Typical findings of acute or subacute osteomyelitis on plain radiographs are soft-tissue swelling, periosteal reaction, cortical irregularity, and demineralization. [19] In chronic osteomyelitis, there is an elevated periosteum and thick, irregular, sclerotic bone that is interspersed with radiolucencies.
The image is from a patient with chronic osteomyelitis of the left scapula. Note the associated bony expansion, sclerosis, and periosteal reaction (arrow).
Image courtesy of Lars Grimm, MD, MHS.
Cancerous Bone Lesions
Primary bone cancer and metastasis to bones may be evident on chest radiographs. [20,21] Bone lesions may be sclerotic, lytic, or mixed, which can give clues to their etiology. [21]Common malignancies that give rise to sclerotic metastasis are prostate cancer, breast cancer, and lymphoma [21-24]; those that result in lytic metastasis are renal cell cancer, [22,24]multiple myeloma, [21,24] and thyroid cancer. [22,24]
This close-up chest radiograph reveals a lytic expansile left fourth rib lesion ( arrow) due to multiple myeloma.
Image courtesy of Lars Grimm, MD, MHS.
Compression Fractures
Compression fractures of the thoracic spine occur whenever the spinal column is subjected to forces that exceed its strength and stability. [25] They may be first detected on chest radiographs by carefully evaluating the vertebral bodies.
Typical findings on a plain radiograph for anterior compression fractures include cortical impaction, loss of vertical height, buckling of the anterior cortex, trabecular compaction, and endplate fracture. [25] Lateral radiographs may provide better views of the spinal architecture.
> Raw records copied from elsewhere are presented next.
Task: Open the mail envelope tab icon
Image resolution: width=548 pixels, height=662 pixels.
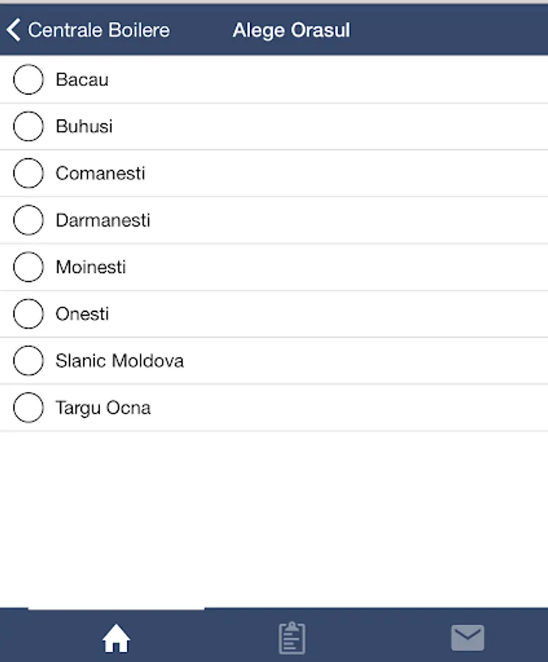Action: 468,638
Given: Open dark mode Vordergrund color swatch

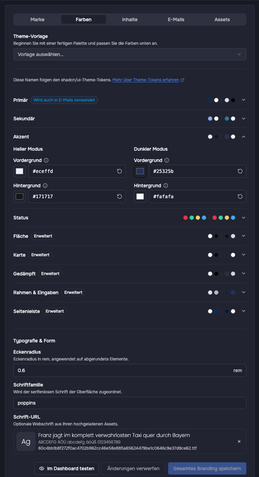Looking at the screenshot, I should click(140, 171).
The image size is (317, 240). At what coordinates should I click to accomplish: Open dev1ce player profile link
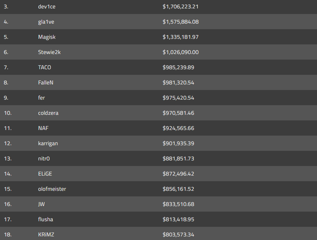[x=46, y=7]
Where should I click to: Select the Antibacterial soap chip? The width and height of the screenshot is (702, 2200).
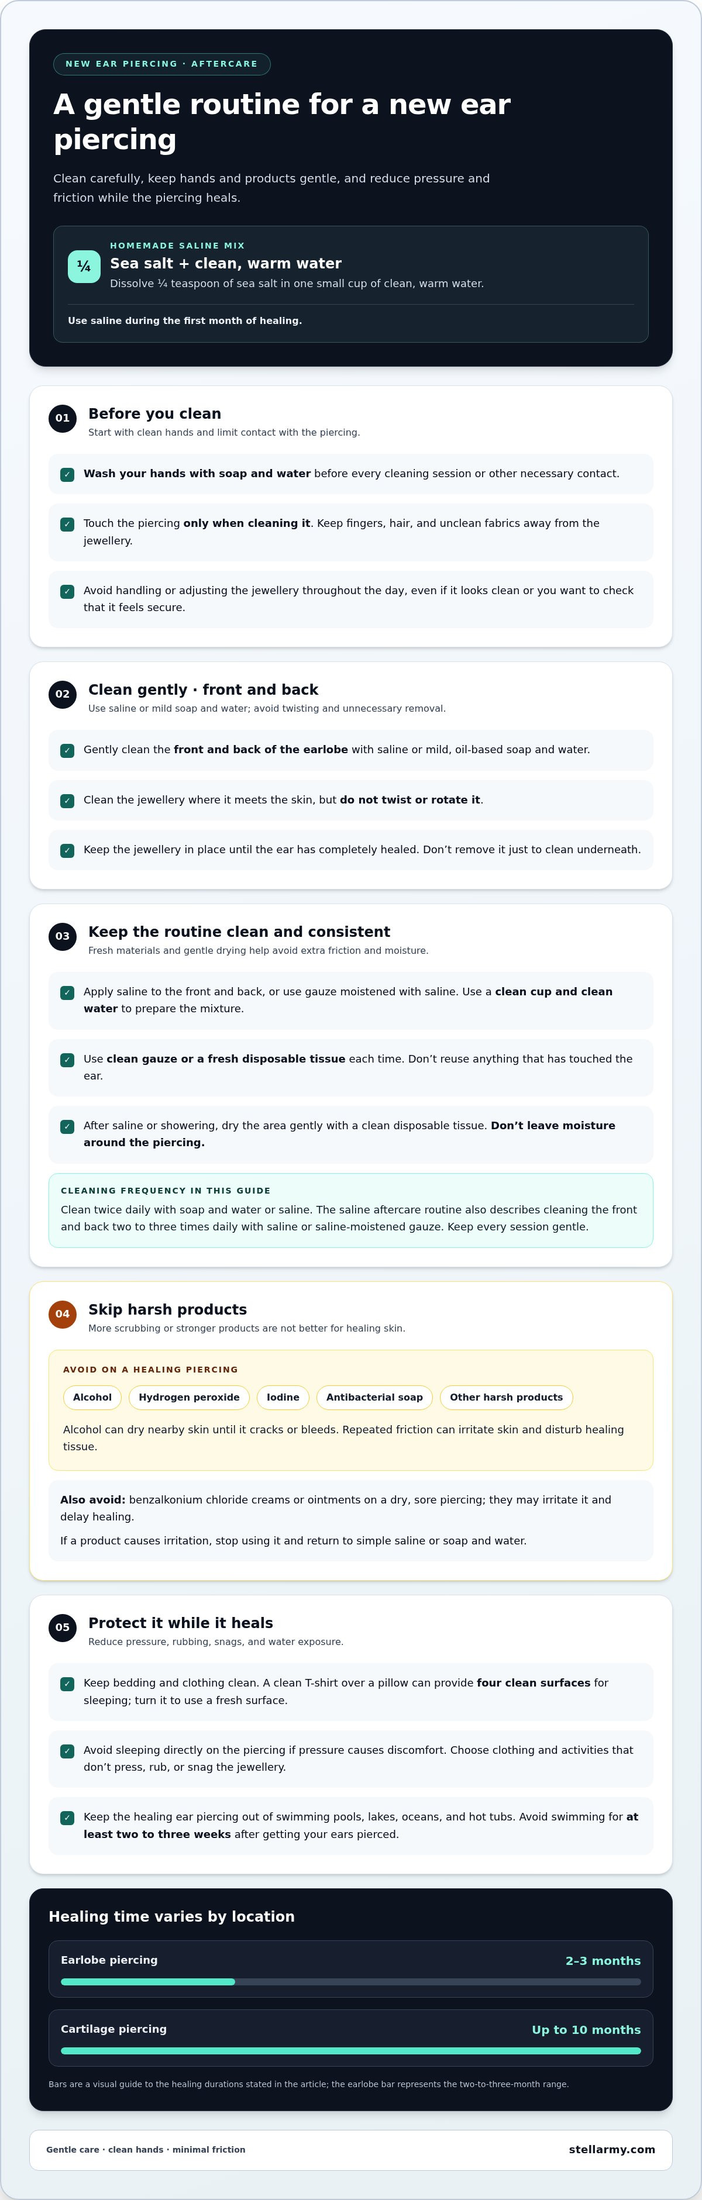(x=374, y=1397)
This lateral chest radiograph demonstrates kyphosis of the thoracic spine with compression fractures of at least two upper thoracic vertebral bodies (arrows).
Image courtesy of Lars Grimm, MD, MHS.
Hyperlucent Lung
Unilateral hyperlucent lung may be the result of Swyer-James syndrome, pneumothorax, obstructive emphysema, or pulmonary embolism. [26] Hyperlucency is typically the result of alveolar distention (air retention) and/or reduced arterial flow. [26-28]
Swyer-James syndrome is a manifestation of postinfectious obliterative bronchiolitis that is found in children. [27,28] On chest radiographs, the ipsilateral lung is hyperlucent and overexpanded ( shown, left lung), compared with the contralateral lung, which is smaller ( shown, right lung). [27]
In this image, note the hyperexpansion of the left lung field as well as the hypertranslucency at its periphery compared with the right lung field.
Image courtesy of Lars Grimm, MD, MHS.
Pneumoperitoneum
Pneumoperitoneum refers to the presence of air within the peritoneal cavity. [29] This may be easily seen on upright chest radiographs as a lucency beneath either diaphragm ( arrows). The presence of air under the diaphragm does not always imply a perforation and is commonly seen after surgery, as was the case in the image shown. [29]
Typically, benign pneumoperitoneum due to surgery resolves after 3-6 days. [29] Colonic or gastric gas may mimic free air under the left hemidiaphragm and, therefore, close attention is essential to ensure there is only a thin layer of diaphragm between the abdominal and thoracic contents rather than gastric or colonic wall.
Image courtesy of Lars Grimm, MD, MHS.
Enlarged Cardiac Silhouette
An enlarged cardiac contour may be due to multiple causes, including cardiomegaly, pericardial effusion, a pericardial cyst, or an aneurysm. [30]
In a pericardial effusion, there is an abnormal amount of fluid and/or an abnormal character to the fluid in the pericardial space. [30] The heart has a globular contour ( shown), but confirmation via ultrasonography or CT scanning may be necessary. [30,31] Pericardial effusions may be transudative, due to obstruction of the lymphatic channels, or exudative, due to infection, inflammation, or malignancy. [30] Effusions are common after cardiac surgery and most often resolve after 1 month. Pericardiocentesis is a safe and effective treatment option.